§ **Problem details**:
Within the records below is a range that opens at the line with "Gelir Gider Takibi (59, 2025)" and closes at the line with "Raporlama (40, 2086)". Return that range word for word, both ends included, and only that range.

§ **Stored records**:
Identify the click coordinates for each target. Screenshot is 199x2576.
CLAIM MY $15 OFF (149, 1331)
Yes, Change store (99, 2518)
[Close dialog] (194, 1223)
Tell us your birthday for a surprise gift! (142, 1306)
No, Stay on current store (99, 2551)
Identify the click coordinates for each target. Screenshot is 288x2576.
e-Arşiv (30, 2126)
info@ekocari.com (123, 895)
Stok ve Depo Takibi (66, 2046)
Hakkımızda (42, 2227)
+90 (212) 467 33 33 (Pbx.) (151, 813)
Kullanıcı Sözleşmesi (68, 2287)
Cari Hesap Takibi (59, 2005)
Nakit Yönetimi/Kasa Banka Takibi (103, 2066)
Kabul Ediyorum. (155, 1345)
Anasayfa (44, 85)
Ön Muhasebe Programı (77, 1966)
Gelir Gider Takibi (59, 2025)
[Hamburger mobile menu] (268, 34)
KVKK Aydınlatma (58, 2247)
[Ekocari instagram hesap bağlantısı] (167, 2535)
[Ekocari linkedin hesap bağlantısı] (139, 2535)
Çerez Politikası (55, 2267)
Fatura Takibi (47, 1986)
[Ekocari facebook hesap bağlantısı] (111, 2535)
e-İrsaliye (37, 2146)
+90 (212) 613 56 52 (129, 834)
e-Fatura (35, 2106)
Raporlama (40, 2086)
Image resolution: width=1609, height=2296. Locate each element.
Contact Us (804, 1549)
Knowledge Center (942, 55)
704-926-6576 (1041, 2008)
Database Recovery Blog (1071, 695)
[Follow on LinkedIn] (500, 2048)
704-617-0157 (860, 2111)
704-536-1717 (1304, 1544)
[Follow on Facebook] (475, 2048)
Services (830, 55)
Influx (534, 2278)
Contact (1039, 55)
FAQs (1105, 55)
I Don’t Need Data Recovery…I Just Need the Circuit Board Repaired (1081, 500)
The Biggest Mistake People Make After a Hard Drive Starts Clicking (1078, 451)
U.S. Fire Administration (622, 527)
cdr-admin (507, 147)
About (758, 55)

§ **Exercise output**:
Gelir Gider Takibi (59, 2025)
[Hamburger mobile menu] (268, 34)
KVKK Aydınlatma (58, 2247)
[Ekocari instagram hesap bağlantısı] (167, 2535)
[Ekocari linkedin hesap bağlantısı] (139, 2535)
Çerez Politikası (55, 2267)
Fatura Takibi (47, 1986)
[Ekocari facebook hesap bağlantısı] (111, 2535)
e-İrsaliye (37, 2146)
+90 (212) 613 56 52 (129, 834)
e-Fatura (35, 2106)
Raporlama (40, 2086)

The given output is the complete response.